I will take a look at your links. I dont think that I suggested that eleminating debt is going to make the economy prosper though.
If I withdrew $600,000 out of my bank account to pay my debt, then essentially I would be reducing the capital available for other businesses/people to borrow. But if I then used that money to pay back my creditors, I would essentially be providing $600,000 to lenders who would then replinish their stock of money to lend. So there would be no net positive or negative effect.
If the government withdrew money from our population (by taxation, particularly by taxation on people who are capital providers) then we would have less money available for borrowing and consumption, but if the gov then used that money to pay back it's debts, the stock of money available for borrowing and consumption would be replinished by the same amount that was withdrawn. So there is no net positive or negative effect.
In the grand scheme of things (macro-economically speaking), debt really doesn't matter.
My intended point is that the federal debt is not quite as big of an issue as certain political commentators are making it out to be, and that a plan can be devised which would eleminate the federal debt without harming our economy.
If you tax the people who would be inclined to take money and invest it in productive capital and, instead, give it to the government so it can pay down debt, how is it that there is no net positive of negative effect unless one assumes that government is equally efficient to private enterprise?

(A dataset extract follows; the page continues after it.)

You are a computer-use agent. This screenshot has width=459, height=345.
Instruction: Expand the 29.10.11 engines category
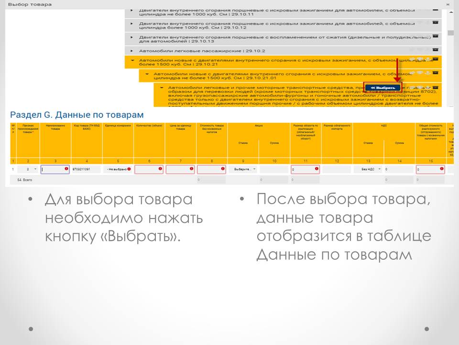[x=132, y=10]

As your link pointed out, debt is a claim on future production. If the bank takes the money you pay it and lends it again, then the borrower, presumably a company or household, will have to take a portion of its revenue stream and use that to service the debt. If the bank instead uses that money to shore up its capital position or places it on deposit with the Fed, or the money goes to pay off a foreign creditor who then uses it to buy, say, Special Drawing Rights or gold certificates, then that means no loans, hence no money-multiplier effect in our fractional banking system.